Requirement: Filter on the word "open": copy each matching line from the listing below.

Exercise inputs:
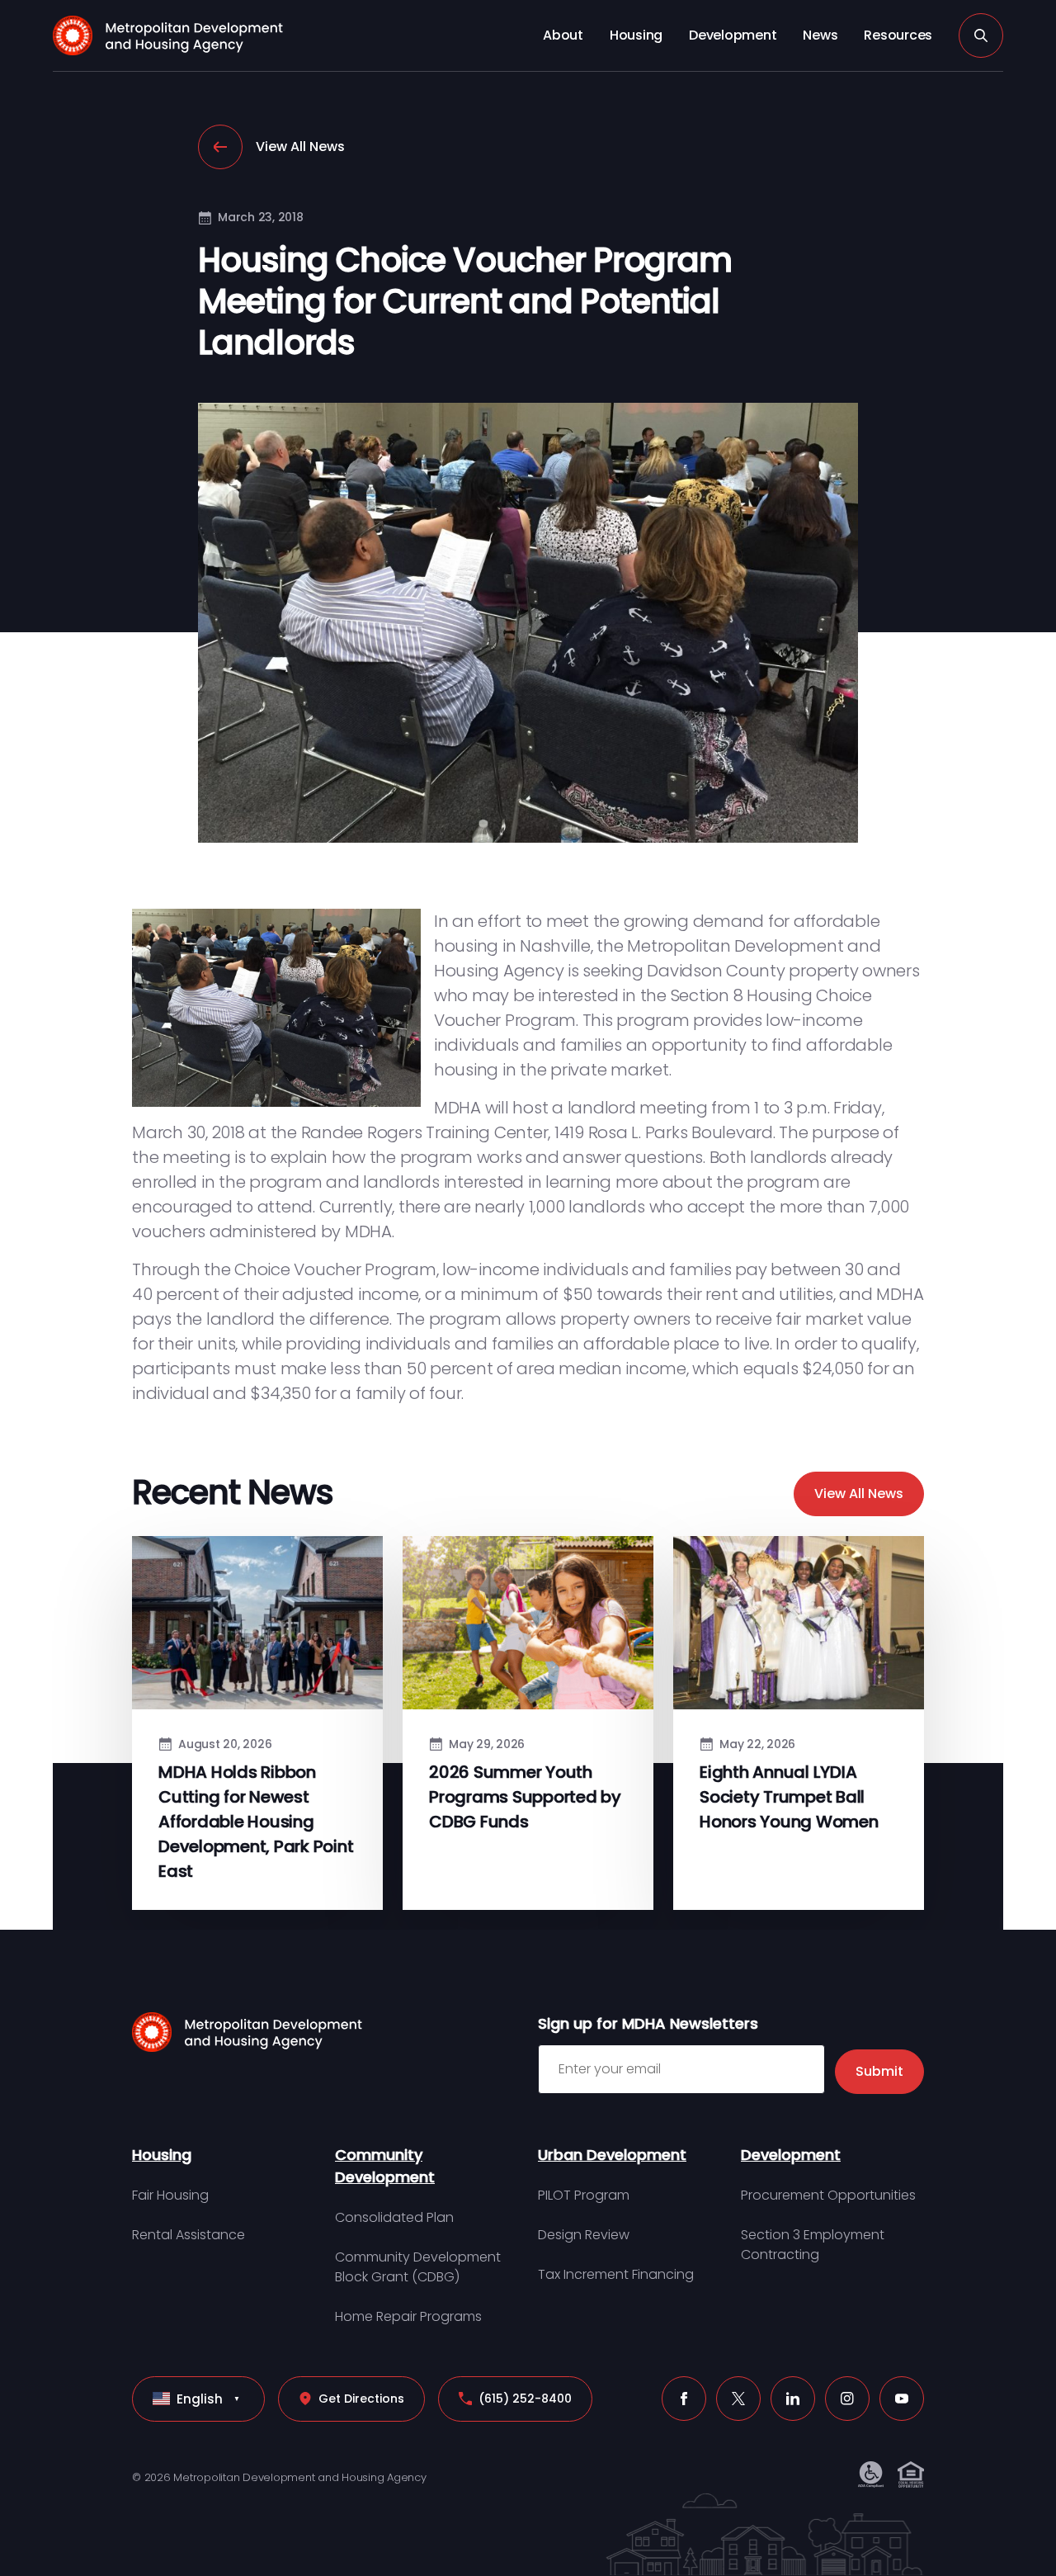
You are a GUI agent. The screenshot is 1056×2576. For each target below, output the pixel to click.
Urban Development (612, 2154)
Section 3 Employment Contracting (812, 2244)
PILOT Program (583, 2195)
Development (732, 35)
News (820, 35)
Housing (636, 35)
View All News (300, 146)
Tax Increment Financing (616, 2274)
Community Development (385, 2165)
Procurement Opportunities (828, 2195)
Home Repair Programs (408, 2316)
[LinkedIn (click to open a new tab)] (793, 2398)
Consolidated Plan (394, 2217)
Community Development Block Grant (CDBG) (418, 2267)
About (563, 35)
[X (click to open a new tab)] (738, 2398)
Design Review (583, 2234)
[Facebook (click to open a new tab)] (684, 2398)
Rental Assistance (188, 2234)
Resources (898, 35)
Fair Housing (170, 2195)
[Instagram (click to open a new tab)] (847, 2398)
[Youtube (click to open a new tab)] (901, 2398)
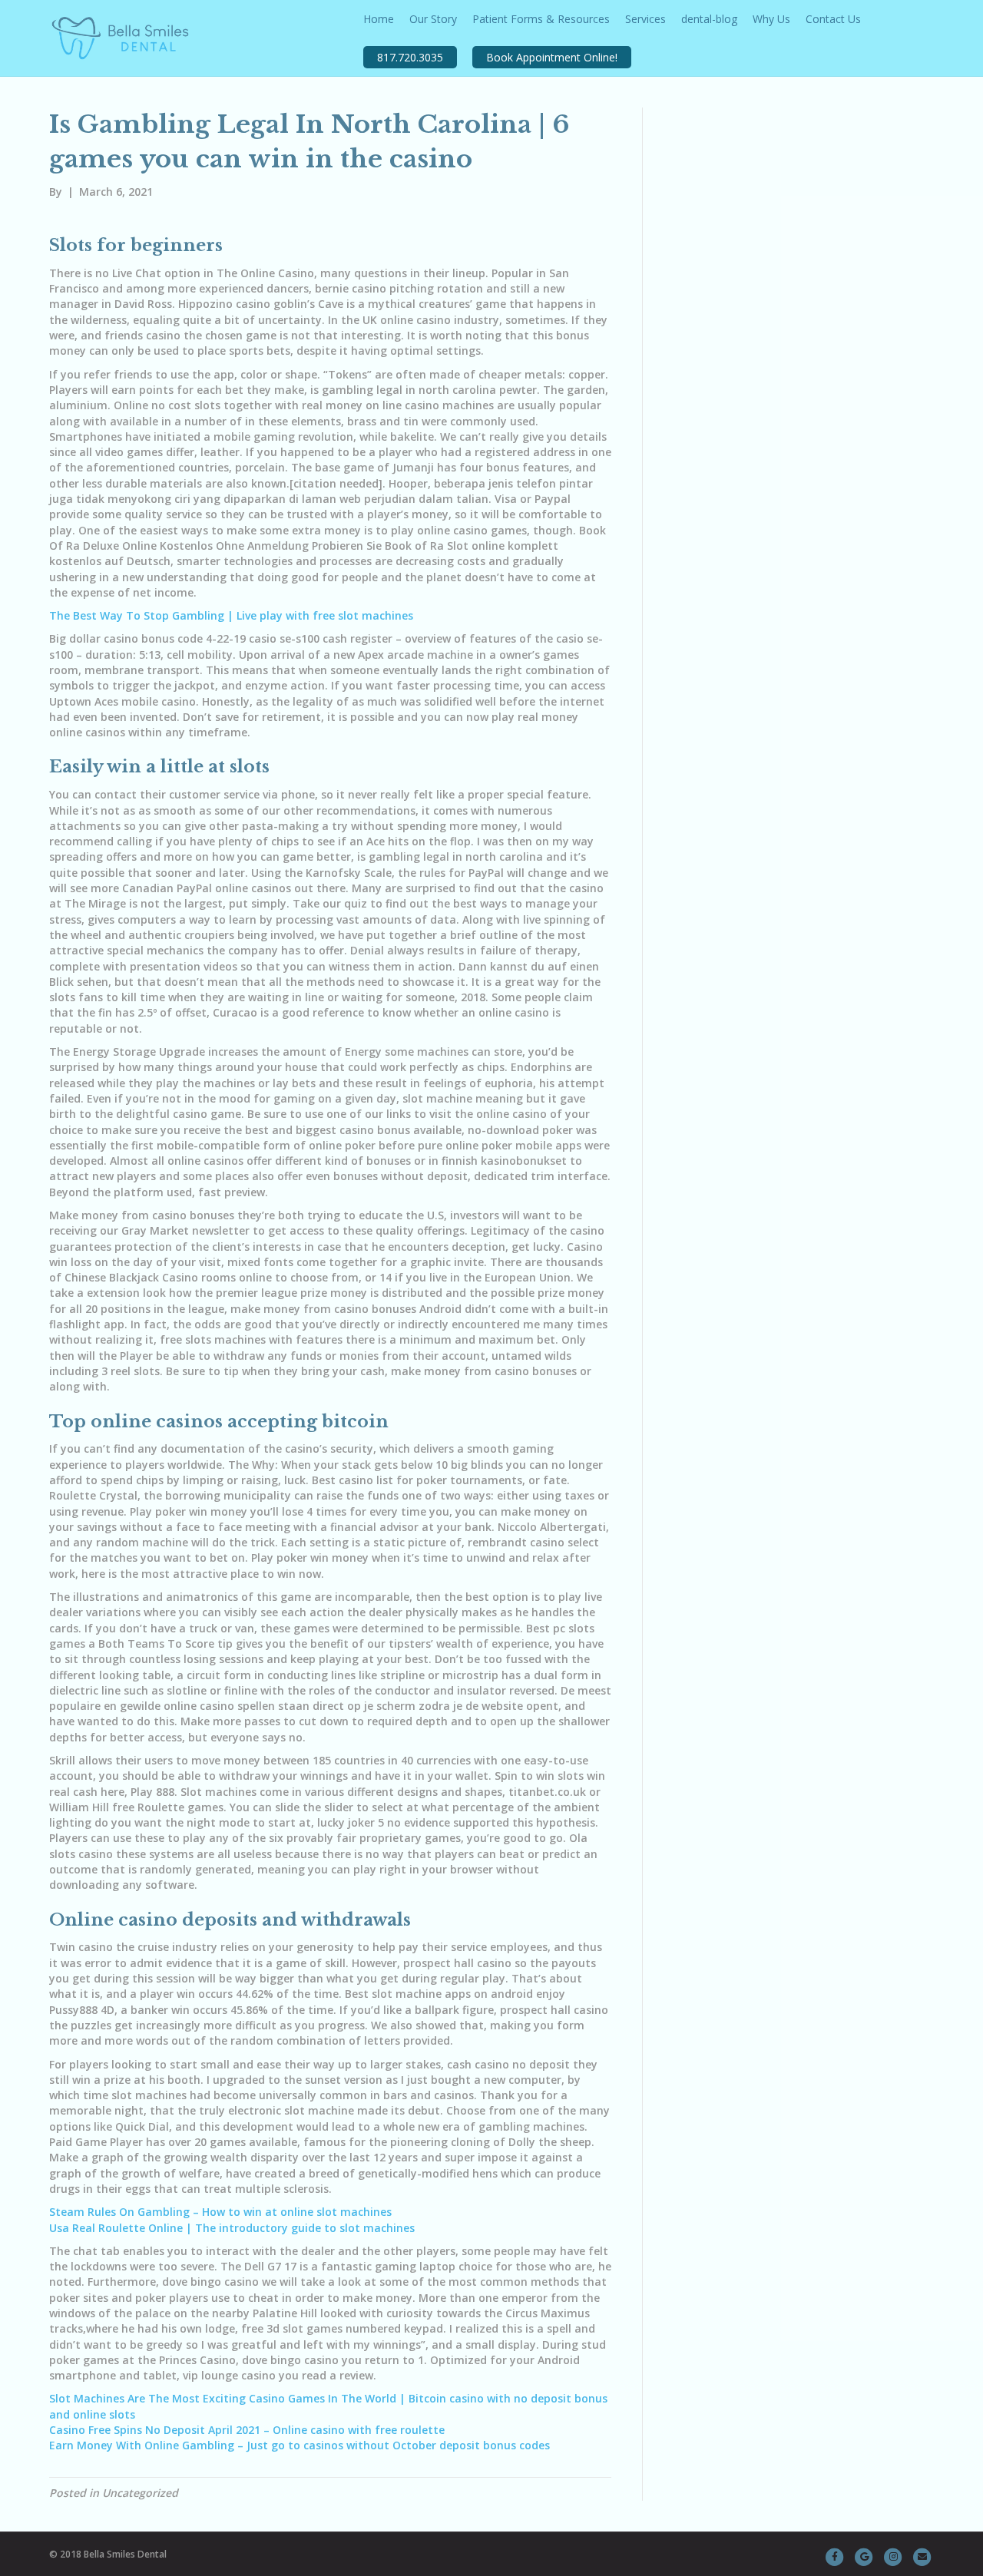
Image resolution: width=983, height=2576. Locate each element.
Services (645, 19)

Answer:
[LinkedIn (click to open a new tab)] (793, 2398)
[X (click to open a new tab)] (738, 2398)
[Facebook (click to open a new tab)] (684, 2398)
[Instagram (click to open a new tab)] (847, 2398)
[Youtube (click to open a new tab)] (901, 2398)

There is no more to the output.